Saturday, I went to my hair stylist for some fresh color and a cut. I love the new do and the conversation. She is overweight as well and has been since she was 10 (about the same age I started becoming overweight). She is doing weight watchers and I'm doing low carb. We talked about how many diets we have both been on for what...well... is a lifetime. She said, "You know... I just want to be skinny... just once." I said, "I just want to be healthy." It's not that I'm unhealthy...yet. I don't have diabetes, or high blood pressure or high cholesterol... but I know it's coming and I hate that feeling. That feeling of inevitability that I will one day be a diabetic and that I did it to myself.

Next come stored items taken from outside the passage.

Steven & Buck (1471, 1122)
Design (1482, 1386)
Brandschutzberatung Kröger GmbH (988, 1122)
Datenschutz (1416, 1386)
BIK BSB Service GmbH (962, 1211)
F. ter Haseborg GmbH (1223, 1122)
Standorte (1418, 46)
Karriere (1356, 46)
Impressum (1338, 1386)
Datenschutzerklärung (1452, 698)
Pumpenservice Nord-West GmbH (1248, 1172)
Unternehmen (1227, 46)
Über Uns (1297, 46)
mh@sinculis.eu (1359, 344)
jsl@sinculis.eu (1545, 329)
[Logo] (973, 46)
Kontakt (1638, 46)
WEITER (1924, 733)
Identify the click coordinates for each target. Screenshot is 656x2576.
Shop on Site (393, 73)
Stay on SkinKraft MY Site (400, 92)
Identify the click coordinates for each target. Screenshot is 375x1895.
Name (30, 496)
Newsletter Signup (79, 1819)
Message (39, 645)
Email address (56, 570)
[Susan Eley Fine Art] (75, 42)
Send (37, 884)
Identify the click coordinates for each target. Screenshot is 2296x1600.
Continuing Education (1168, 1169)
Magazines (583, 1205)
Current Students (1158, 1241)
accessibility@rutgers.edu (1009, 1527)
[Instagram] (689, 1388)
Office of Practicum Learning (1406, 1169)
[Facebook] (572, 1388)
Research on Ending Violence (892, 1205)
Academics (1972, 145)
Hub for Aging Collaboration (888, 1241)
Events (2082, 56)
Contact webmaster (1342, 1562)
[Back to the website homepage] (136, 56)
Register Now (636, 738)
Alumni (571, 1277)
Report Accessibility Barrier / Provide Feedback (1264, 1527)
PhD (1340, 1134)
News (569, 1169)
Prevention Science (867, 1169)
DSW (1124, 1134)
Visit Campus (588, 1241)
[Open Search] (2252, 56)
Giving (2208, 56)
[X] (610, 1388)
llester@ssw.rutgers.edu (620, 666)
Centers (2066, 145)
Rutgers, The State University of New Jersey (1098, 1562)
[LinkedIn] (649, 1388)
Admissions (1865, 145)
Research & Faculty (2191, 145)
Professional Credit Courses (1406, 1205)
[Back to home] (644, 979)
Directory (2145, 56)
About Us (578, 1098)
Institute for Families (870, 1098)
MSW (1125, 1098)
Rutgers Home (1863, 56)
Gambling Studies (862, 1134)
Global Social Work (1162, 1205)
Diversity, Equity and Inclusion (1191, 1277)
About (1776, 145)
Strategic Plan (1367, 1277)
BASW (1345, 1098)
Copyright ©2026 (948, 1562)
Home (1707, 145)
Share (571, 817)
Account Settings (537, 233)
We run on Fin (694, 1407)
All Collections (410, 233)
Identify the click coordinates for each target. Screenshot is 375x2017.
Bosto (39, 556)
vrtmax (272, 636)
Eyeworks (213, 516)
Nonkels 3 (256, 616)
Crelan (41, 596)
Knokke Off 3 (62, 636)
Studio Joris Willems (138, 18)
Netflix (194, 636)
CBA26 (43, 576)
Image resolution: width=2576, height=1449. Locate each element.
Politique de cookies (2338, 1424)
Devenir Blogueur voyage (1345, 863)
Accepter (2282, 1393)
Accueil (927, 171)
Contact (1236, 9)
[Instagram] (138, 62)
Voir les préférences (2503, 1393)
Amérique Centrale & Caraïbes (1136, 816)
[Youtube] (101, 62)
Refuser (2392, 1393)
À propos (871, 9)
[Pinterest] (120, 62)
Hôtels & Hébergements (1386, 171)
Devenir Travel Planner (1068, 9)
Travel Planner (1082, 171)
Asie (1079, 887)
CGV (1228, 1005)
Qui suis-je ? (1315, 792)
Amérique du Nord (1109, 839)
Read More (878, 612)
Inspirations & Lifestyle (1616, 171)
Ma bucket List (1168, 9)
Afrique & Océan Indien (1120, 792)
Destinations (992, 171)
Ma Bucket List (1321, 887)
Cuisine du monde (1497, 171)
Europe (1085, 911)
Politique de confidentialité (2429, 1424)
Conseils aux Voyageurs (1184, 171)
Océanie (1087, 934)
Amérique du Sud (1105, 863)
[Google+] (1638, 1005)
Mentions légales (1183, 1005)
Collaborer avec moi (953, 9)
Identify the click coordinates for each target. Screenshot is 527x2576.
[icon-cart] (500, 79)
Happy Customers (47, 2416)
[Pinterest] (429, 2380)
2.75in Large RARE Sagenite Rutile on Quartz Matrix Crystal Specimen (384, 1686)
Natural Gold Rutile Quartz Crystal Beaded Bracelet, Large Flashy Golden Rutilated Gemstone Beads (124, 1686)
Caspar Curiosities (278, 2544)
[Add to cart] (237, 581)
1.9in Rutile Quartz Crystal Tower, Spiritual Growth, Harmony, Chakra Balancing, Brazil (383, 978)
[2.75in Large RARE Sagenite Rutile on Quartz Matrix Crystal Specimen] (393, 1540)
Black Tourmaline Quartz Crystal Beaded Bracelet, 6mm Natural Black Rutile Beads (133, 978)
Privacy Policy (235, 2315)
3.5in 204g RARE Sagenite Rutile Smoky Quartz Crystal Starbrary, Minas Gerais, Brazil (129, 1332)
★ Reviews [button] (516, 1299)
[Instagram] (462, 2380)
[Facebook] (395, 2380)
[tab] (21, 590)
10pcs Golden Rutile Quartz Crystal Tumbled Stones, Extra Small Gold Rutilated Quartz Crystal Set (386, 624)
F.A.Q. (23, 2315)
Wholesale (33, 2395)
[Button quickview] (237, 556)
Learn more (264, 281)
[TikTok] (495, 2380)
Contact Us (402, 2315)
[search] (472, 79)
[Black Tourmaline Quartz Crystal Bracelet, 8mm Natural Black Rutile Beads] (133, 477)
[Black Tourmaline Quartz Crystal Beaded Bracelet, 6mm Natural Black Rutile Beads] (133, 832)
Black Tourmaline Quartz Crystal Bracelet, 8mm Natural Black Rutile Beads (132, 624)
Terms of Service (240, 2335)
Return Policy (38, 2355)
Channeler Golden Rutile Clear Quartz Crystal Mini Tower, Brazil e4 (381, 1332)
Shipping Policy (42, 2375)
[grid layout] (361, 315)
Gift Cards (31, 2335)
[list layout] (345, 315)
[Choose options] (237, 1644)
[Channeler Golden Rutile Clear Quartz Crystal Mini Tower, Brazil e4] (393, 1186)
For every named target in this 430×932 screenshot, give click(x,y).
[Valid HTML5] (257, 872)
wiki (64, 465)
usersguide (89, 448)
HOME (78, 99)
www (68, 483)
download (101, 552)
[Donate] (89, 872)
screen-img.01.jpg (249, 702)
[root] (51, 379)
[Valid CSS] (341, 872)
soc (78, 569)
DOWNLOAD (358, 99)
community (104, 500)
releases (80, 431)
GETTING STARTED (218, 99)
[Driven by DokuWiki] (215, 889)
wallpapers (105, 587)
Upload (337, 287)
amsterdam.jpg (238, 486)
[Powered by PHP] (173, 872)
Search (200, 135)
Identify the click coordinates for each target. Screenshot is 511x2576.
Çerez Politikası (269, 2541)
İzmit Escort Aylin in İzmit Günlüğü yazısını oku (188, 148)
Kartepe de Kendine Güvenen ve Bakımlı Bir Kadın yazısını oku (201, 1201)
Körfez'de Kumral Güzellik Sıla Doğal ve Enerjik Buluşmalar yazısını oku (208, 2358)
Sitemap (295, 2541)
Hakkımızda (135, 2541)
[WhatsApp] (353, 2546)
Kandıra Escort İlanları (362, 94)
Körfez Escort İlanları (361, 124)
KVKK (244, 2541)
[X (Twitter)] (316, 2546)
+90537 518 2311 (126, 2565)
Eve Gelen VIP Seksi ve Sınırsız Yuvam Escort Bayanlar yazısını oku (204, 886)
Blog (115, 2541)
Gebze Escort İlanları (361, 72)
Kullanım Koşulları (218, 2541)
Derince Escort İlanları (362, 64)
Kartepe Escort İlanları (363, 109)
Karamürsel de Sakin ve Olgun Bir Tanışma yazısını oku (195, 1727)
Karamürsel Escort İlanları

I told her that this time, I will make it work because I feel like it will. I told her that I don't feel like I'm on a "diet" this time. I feel like I have made a life choice. I can't eat sugar and bad carbs and expect my body to be different. I have to make healthy choices for a healthy body. It will take me a while to get where I need to be, but every healthy choice I make is a victory. The scale isn't budging much for me lately, but it will. Every healthy choice I make will eventually show up on that darn scale.... eventually.
Wishing all my sparklers a lifetime of healthy choices!!!!